Perang sekecil apapun tidak akan dimenangkan jika prajuritnya loyo tidak bersemangat. Keloyoan ini bisa tercermin dari muka murung, tampang mengantuk, atau pakaian acak-acakan. Bisa juga terlihat kalau sedang mengerjakan tugas dengan malas-malasan, atau setengah hati, lamban, 
dan akhirnya mengganggu kelancaran pekerjaan. 

Miskin Dedikasi

Dedikasi saya terjemahkan sebagai ketulusan pengabdian. Seorang bawahan yang berdedikasi tak hanya menyelesaikan tugasnya dengan baik tetapi berusaha untuk hasil yang terbaik. Ia akan berusaha melibatkan semua potensi dan kemampuannya untuk hasil terbaik. 
Bawahan yang selalu berhitung untung rugi hanya mau mengerjakan tugasnya sendiri dengan seadanya tanpa mau mengejar prestasi.

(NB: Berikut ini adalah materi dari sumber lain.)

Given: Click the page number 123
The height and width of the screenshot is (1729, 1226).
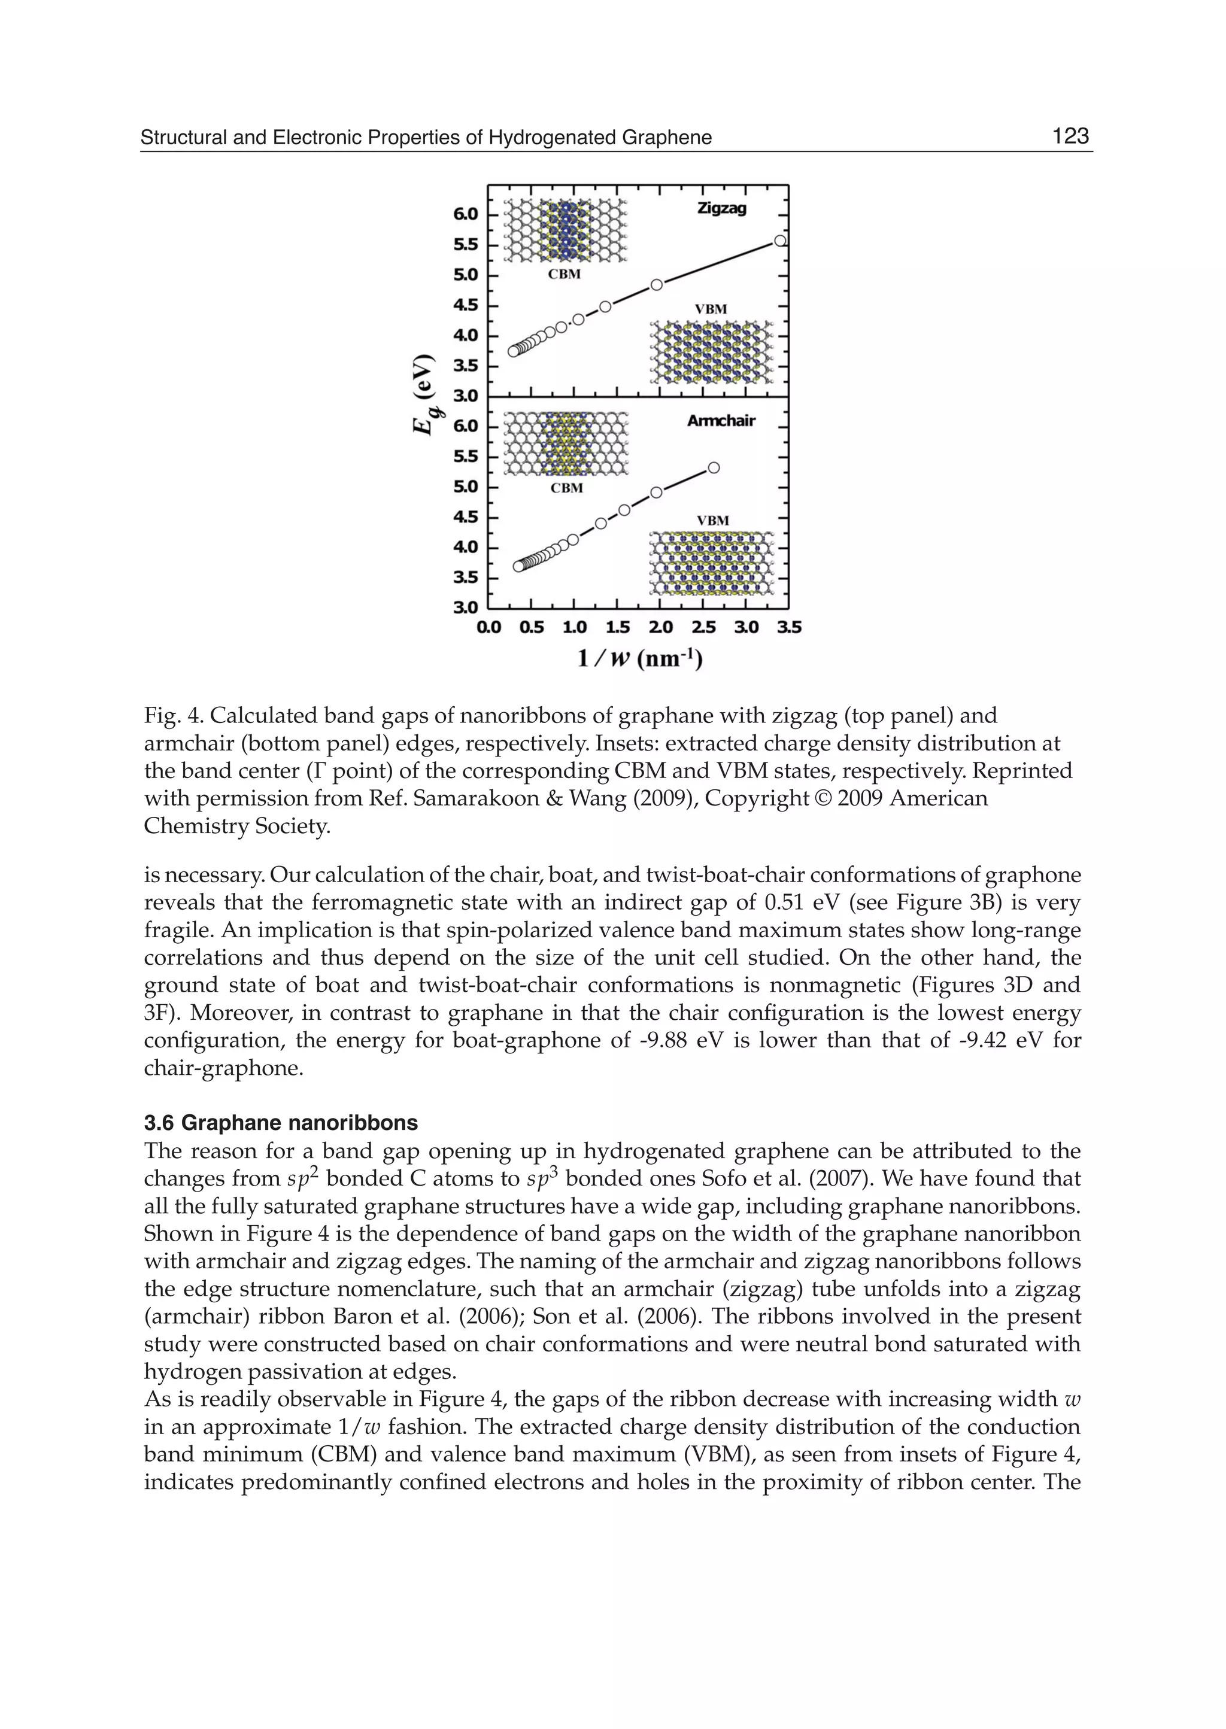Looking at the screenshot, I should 1070,136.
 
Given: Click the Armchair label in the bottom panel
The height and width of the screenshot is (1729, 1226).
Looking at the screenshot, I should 721,421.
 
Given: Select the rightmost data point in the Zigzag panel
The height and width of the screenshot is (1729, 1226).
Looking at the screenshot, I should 781,241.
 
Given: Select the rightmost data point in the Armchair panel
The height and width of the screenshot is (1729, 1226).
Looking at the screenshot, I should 714,468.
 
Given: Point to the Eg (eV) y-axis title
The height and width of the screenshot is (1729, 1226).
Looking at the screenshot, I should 426,394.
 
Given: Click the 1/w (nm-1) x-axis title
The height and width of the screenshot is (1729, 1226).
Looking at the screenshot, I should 639,659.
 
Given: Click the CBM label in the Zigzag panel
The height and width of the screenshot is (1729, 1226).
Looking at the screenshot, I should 564,275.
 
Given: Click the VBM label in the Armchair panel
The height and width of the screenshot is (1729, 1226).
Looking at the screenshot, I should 712,521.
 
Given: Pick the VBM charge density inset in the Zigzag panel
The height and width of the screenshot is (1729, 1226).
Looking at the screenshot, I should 712,353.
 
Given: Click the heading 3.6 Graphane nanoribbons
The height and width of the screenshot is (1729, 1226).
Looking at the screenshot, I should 281,1123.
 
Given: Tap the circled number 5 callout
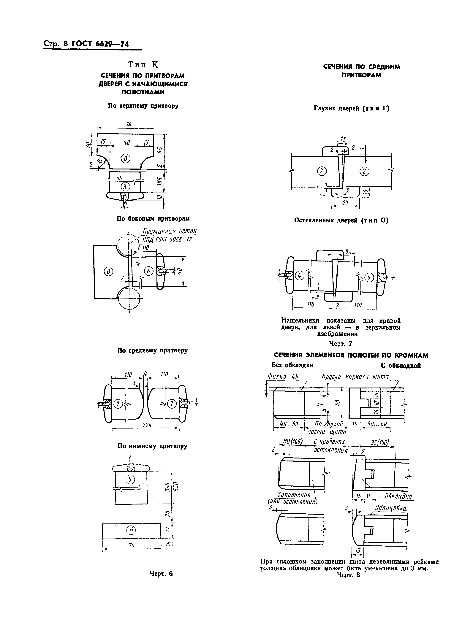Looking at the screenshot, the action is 130,479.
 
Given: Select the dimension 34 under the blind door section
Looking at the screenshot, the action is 346,202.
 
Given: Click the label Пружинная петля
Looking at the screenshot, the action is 170,231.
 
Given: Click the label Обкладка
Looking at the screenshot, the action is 398,496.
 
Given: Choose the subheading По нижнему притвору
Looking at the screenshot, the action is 152,446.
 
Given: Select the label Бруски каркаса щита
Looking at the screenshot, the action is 355,377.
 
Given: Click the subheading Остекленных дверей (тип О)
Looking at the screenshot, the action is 341,220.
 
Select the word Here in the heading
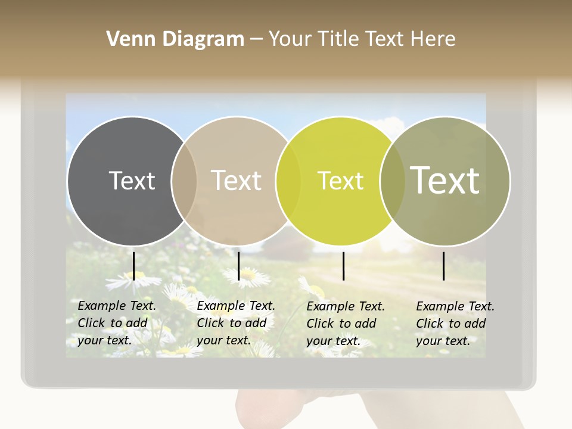pos(431,39)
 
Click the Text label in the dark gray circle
pos(132,181)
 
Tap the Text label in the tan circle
pos(237,181)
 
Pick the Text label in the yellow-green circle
pos(340,181)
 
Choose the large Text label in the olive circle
pos(445,180)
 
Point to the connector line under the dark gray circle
pos(134,266)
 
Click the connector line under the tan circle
pos(238,266)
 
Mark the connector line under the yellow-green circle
pos(344,266)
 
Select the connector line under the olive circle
pos(444,266)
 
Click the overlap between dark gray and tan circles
pos(184,181)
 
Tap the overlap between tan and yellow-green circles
pos(288,181)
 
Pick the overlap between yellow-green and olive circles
pos(393,181)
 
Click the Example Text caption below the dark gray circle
pos(117,323)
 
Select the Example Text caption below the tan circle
pos(236,323)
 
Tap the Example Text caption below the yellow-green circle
pos(346,324)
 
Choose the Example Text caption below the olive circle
pos(455,324)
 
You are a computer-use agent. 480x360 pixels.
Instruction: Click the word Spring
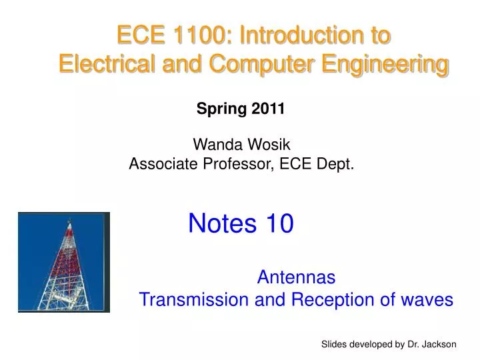tap(222, 110)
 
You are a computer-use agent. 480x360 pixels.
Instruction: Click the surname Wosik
tap(265, 143)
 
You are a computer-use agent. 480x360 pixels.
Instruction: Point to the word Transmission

Dia pulang selalu tepat waktu, bahkan jam kerja belum lagi usai dia sudah berkemas-kemas. Bila diberi tugas di luar jam kerja mungkin masih mau menerima tetapi dengan muka masam atau langsung menolak. Sifat semacam ini sungguh menggemaskan atasan.
Yang terakhir, perlu dipahami bahwa tulisan ini bukan untuk membela atasan, tetapi marilah kita mengaca diri. Sebelum menuntut seorang atasan yang ideal, apakah kita sudah menjadi bawahan yang baik?